**Exercise description:**
Rewrite all the entries below, substituting "screen-navigation assistant" for each occurrence of "computer-use agent" and leaving every other character unchanged.

━━━

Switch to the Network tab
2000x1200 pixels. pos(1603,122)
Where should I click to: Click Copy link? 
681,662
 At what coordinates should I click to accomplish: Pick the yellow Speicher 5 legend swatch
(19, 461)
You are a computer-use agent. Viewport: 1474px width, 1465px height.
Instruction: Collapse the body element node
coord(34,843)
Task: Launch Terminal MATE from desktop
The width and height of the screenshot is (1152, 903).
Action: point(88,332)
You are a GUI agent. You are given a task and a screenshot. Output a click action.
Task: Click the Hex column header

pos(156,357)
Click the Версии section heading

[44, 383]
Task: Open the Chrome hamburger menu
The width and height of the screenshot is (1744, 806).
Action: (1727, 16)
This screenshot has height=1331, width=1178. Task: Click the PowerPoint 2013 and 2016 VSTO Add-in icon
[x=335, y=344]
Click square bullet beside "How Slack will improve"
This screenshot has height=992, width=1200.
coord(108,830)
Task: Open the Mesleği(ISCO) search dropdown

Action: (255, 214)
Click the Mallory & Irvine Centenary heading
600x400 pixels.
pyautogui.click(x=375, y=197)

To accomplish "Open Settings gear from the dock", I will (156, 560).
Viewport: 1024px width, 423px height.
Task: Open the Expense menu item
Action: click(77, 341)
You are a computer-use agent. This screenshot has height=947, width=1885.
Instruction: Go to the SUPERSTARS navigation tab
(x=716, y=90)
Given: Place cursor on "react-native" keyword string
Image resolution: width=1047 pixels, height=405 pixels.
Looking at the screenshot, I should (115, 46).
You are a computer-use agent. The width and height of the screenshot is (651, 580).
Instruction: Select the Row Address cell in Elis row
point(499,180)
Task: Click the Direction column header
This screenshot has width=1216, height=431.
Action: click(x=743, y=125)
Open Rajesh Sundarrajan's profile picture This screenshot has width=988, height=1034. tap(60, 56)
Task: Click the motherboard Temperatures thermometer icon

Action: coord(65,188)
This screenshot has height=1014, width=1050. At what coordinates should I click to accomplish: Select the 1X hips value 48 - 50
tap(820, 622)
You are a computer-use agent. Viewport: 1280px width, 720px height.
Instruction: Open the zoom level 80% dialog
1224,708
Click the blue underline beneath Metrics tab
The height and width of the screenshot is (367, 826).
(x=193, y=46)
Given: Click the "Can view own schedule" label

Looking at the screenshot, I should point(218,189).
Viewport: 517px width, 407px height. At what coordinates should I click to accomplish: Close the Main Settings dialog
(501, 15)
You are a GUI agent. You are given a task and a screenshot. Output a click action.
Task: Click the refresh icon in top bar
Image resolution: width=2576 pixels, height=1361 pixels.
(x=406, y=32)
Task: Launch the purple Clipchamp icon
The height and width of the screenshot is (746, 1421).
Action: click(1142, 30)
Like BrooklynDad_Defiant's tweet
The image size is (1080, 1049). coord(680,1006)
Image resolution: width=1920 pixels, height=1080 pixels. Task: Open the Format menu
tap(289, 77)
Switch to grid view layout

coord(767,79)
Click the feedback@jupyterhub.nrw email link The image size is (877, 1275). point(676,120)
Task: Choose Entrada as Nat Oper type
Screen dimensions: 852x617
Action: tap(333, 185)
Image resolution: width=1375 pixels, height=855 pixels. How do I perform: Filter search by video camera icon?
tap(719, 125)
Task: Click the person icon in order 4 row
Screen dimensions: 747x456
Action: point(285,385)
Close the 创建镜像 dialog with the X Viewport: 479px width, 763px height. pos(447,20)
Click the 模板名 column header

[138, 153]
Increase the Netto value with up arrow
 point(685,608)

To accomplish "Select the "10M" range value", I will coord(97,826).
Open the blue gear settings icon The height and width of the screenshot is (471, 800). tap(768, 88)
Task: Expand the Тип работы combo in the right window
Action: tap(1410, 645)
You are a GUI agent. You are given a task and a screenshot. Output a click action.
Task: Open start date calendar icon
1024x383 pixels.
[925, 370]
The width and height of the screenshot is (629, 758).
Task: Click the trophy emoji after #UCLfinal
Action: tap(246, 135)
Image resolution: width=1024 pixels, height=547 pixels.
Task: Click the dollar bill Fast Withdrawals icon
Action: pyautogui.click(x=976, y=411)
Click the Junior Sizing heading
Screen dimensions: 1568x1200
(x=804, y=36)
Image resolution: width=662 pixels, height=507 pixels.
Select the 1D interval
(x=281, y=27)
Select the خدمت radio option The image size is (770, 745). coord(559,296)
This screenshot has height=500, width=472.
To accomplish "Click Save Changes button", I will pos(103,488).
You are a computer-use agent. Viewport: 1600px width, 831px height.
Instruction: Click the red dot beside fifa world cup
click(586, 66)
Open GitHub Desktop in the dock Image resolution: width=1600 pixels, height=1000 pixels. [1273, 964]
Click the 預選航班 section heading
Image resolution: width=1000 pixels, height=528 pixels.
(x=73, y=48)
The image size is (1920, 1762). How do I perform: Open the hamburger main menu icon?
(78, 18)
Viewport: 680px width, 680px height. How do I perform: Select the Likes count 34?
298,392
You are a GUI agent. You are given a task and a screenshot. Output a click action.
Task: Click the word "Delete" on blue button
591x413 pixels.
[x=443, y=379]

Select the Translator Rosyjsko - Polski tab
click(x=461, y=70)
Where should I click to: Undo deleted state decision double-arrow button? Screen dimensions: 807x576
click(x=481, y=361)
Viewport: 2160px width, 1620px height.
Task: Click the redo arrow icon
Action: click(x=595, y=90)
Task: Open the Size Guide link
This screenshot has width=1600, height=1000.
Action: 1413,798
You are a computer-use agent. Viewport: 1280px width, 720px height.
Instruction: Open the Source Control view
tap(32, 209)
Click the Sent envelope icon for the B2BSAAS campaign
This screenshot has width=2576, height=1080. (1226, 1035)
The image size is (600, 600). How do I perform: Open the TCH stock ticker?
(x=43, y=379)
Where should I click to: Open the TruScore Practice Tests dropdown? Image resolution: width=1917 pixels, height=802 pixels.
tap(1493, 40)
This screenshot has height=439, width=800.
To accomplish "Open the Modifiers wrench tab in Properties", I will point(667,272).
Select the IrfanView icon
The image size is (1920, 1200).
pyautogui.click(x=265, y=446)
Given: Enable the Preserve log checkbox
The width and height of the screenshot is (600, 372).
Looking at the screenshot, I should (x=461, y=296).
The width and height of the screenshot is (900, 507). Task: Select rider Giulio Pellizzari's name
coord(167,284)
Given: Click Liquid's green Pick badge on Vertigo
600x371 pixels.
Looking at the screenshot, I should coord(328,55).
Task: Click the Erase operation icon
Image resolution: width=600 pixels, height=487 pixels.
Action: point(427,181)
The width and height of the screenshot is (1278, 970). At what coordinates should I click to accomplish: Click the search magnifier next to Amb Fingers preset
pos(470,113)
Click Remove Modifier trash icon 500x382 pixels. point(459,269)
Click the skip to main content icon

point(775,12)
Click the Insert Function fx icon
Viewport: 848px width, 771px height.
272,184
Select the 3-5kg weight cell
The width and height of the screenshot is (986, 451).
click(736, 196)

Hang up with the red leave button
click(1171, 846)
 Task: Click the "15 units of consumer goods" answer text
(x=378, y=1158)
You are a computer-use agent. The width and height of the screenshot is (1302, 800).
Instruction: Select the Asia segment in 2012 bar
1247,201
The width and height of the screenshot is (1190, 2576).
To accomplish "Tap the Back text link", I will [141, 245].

━━━

**Full answer:**
Switch to the Network tab
2000x1200 pixels. pos(1603,122)
Where should I click to: Click Copy link? 
681,662
 At what coordinates should I click to accomplish: Pick the yellow Speicher 5 legend swatch
(19, 461)
You are a screen-navigation assistant. Viewport: 1474px width, 1465px height.
Instruction: Collapse the body element node
coord(34,843)
Task: Launch Terminal MATE from desktop
The width and height of the screenshot is (1152, 903).
Action: point(88,332)
You are a GUI agent. You are given a task and a screenshot. Output a click action.
Task: Click the Hex column header

pos(156,357)
Click the Версии section heading

[44, 383]
Task: Open the Chrome hamburger menu
The width and height of the screenshot is (1744, 806).
Action: (1727, 16)
This screenshot has height=1331, width=1178. Task: Click the PowerPoint 2013 and 2016 VSTO Add-in icon
[x=335, y=344]
Click square bullet beside "How Slack will improve"
This screenshot has height=992, width=1200.
coord(108,830)
Task: Open the Mesleği(ISCO) search dropdown

Action: (255, 214)
Click the Mallory & Irvine Centenary heading
600x400 pixels.
pyautogui.click(x=375, y=197)

To accomplish "Open Settings gear from the dock", I will (156, 560).
Viewport: 1024px width, 423px height.
Task: Open the Expense menu item
Action: click(77, 341)
You are a screen-navigation assistant. This screenshot has height=947, width=1885.
Instruction: Go to the SUPERSTARS navigation tab
(x=716, y=90)
Given: Place cursor on "react-native" keyword string
Image resolution: width=1047 pixels, height=405 pixels.
Looking at the screenshot, I should (115, 46).
You are a screen-navigation assistant. The width and height of the screenshot is (651, 580).
Instruction: Select the Row Address cell in Elis row
point(499,180)
Task: Click the Direction column header
This screenshot has width=1216, height=431.
Action: click(x=743, y=125)
Open Rajesh Sundarrajan's profile picture This screenshot has width=988, height=1034. tap(60, 56)
Task: Click the motherboard Temperatures thermometer icon

Action: coord(65,188)
This screenshot has height=1014, width=1050. At what coordinates should I click to accomplish: Select the 1X hips value 48 - 50
tap(820, 622)
You are a screen-navigation assistant. Viewport: 1280px width, 720px height.
Instruction: Open the zoom level 80% dialog
1224,708
Click the blue underline beneath Metrics tab
The height and width of the screenshot is (367, 826).
(x=193, y=46)
Given: Click the "Can view own schedule" label

Looking at the screenshot, I should point(218,189).
Viewport: 517px width, 407px height. At what coordinates should I click to accomplish: Close the Main Settings dialog
(501, 15)
You are a GUI agent. You are given a task and a screenshot. Output a click action.
Task: Click the refresh icon in top bar
Image resolution: width=2576 pixels, height=1361 pixels.
(x=406, y=32)
Task: Launch the purple Clipchamp icon
The height and width of the screenshot is (746, 1421).
Action: click(1142, 30)
Like BrooklynDad_Defiant's tweet
The image size is (1080, 1049). coord(680,1006)
Image resolution: width=1920 pixels, height=1080 pixels. Task: Open the Format menu
tap(289, 77)
Switch to grid view layout

coord(767,79)
Click the feedback@jupyterhub.nrw email link The image size is (877, 1275). point(676,120)
Task: Choose Entrada as Nat Oper type
Screen dimensions: 852x617
Action: tap(333, 185)
Image resolution: width=1375 pixels, height=855 pixels. How do I perform: Filter search by video camera icon?
tap(719, 125)
Task: Click the person icon in order 4 row
Screen dimensions: 747x456
Action: point(285,385)
Close the 创建镜像 dialog with the X Viewport: 479px width, 763px height. pos(447,20)
Click the 模板名 column header

[138, 153]
Increase the Netto value with up arrow
 point(685,608)

To accomplish "Select the "10M" range value", I will coord(97,826).
Open the blue gear settings icon The height and width of the screenshot is (471, 800). tap(768, 88)
Task: Expand the Тип работы combo in the right window
Action: tap(1410, 645)
You are a GUI agent. You are given a task and a screenshot. Output a click action.
Task: Open start date calendar icon
1024x383 pixels.
[925, 370]
The width and height of the screenshot is (629, 758).
Task: Click the trophy emoji after #UCLfinal
Action: tap(246, 135)
Image resolution: width=1024 pixels, height=547 pixels.
Task: Click the dollar bill Fast Withdrawals icon
Action: pyautogui.click(x=976, y=411)
Click the Junior Sizing heading
Screen dimensions: 1568x1200
(x=804, y=36)
Image resolution: width=662 pixels, height=507 pixels.
Select the 1D interval
(x=281, y=27)
Select the خدمت radio option The image size is (770, 745). coord(559,296)
This screenshot has height=500, width=472.
To accomplish "Click Save Changes button", I will pos(103,488).
You are a screen-navigation assistant. Viewport: 1600px width, 831px height.
Instruction: Click the red dot beside fifa world cup
click(586, 66)
Open GitHub Desktop in the dock Image resolution: width=1600 pixels, height=1000 pixels. [1273, 964]
Click the 預選航班 section heading
Image resolution: width=1000 pixels, height=528 pixels.
(x=73, y=48)
The image size is (1920, 1762). How do I perform: Open the hamburger main menu icon?
(78, 18)
Viewport: 680px width, 680px height. How do I perform: Select the Likes count 34?
298,392
You are a GUI agent. You are given a task and a screenshot. Output a click action.
Task: Click the word "Delete" on blue button
591x413 pixels.
[x=443, y=379]

Select the Translator Rosyjsko - Polski tab
click(x=461, y=70)
Where should I click to: Undo deleted state decision double-arrow button? Screen dimensions: 807x576
click(x=481, y=361)
Viewport: 2160px width, 1620px height.
Task: Click the redo arrow icon
Action: click(x=595, y=90)
Task: Open the Size Guide link
This screenshot has width=1600, height=1000.
Action: 1413,798
You are a screen-navigation assistant. Viewport: 1280px width, 720px height.
Instruction: Open the Source Control view
tap(32, 209)
Click the Sent envelope icon for the B2BSAAS campaign
This screenshot has width=2576, height=1080. (1226, 1035)
The image size is (600, 600). How do I perform: Open the TCH stock ticker?
(x=43, y=379)
Where should I click to: Open the TruScore Practice Tests dropdown? Image resolution: width=1917 pixels, height=802 pixels.
tap(1493, 40)
This screenshot has height=439, width=800.
To accomplish "Open the Modifiers wrench tab in Properties", I will point(667,272).
Select the IrfanView icon
The image size is (1920, 1200).
pyautogui.click(x=265, y=446)
Given: Enable the Preserve log checkbox
The width and height of the screenshot is (600, 372).
Looking at the screenshot, I should (x=461, y=296).
The width and height of the screenshot is (900, 507). Task: Select rider Giulio Pellizzari's name
coord(167,284)
Given: Click Liquid's green Pick badge on Vertigo
600x371 pixels.
Looking at the screenshot, I should coord(328,55).
Task: Click the Erase operation icon
Image resolution: width=600 pixels, height=487 pixels.
Action: point(427,181)
The width and height of the screenshot is (1278, 970). At what coordinates should I click to accomplish: Click the search magnifier next to Amb Fingers preset
pos(470,113)
Click Remove Modifier trash icon 500x382 pixels. point(459,269)
Click the skip to main content icon

point(775,12)
Click the Insert Function fx icon
Viewport: 848px width, 771px height.
272,184
Select the 3-5kg weight cell
The width and height of the screenshot is (986, 451).
click(736, 196)

Hang up with the red leave button
click(1171, 846)
 Task: Click the "15 units of consumer goods" answer text
(x=378, y=1158)
You are a screen-navigation assistant. The width and height of the screenshot is (1302, 800).
Instruction: Select the Asia segment in 2012 bar
1247,201
The width and height of the screenshot is (1190, 2576).
To accomplish "Tap the Back text link", I will [141, 245].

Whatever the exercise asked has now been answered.